Books as Media- Borges and Marino

In continuation of our discussion on what defines a book, Jorge Luis Borges illustrates the impossibility of a definitive answer in his exploratory short story, The Library of Babel. An author and librarian, Borges provides the perspective of both creator and keeper as he analogues the book to God and the Library to the universe as it is composed of God’s many creations.

In looking to better understand the theological comparisons proposed by Borges, I researched Babel to discover its origin in the Book of Genesis where humans try to build a tower to heaven (Babel) only for God to not understand their various languages. Thus, when comparing The Library of Babel to its biblical roots, Borges positions humans as the God who have created books and books as creating a universe that supersedes the parts of its whole to construct a state of excess information too powerful to be understood. As Borges describes, the Library is “unending” and “ab aeterno;” a state which is hopeful in possibilities and depressing in limitations.

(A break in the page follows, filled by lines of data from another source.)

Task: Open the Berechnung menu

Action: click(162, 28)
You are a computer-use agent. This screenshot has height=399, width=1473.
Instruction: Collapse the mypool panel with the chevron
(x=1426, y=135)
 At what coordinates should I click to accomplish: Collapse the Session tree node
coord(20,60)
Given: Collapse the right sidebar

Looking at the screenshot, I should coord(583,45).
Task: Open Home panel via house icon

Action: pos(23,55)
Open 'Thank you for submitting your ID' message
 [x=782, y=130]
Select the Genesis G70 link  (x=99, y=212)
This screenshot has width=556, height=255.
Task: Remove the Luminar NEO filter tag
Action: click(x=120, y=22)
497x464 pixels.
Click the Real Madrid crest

As the library has grown out of man’s control, it is imperfect in its ordering by theory and humans’ imperfect hands. With the galleries of the library being sorted by what Borges coins “the fundamental law of the Library,” humans continue to demonstrate a failure in self-governance as the impossibility of having “correct” answers to questions like “How do we decide what books to keep?’ and “How do we classify a book?” are haunting. Through the magnitude of Babel, Borges positions humans, the creator, in a role that is small compared to the magnitude of knowledge that can be captured by the library but not within the brain. Below is an image I found of the Library of Babel that shows just such as the humans within the drawing are miniscule against the grandeur of the galleries. (I could not find the artist or when this was created.)

Marino’s brilliance with Marginalia in the Library of Babel is captured by his ability to simulate the Library of Babel within the digital. Finding the library and the Internet to be one in their archiving of information, Marino takes the context of Borges’ stories and emulates the same dizzying effect of the library by cataloguing hyperlinks. Through these hyperlinks, readers can go down the same rabbit hole of information as the hyperlinks reflect Borges’ hexagonal library structure. While the digital and physical forms of knowledge are most often viewed as separate practices of thought, Marino makes his case for literary behaviors continuing on the web where we continue to find ourselves as small as those in the Library of Babel amidst the landscape of the web.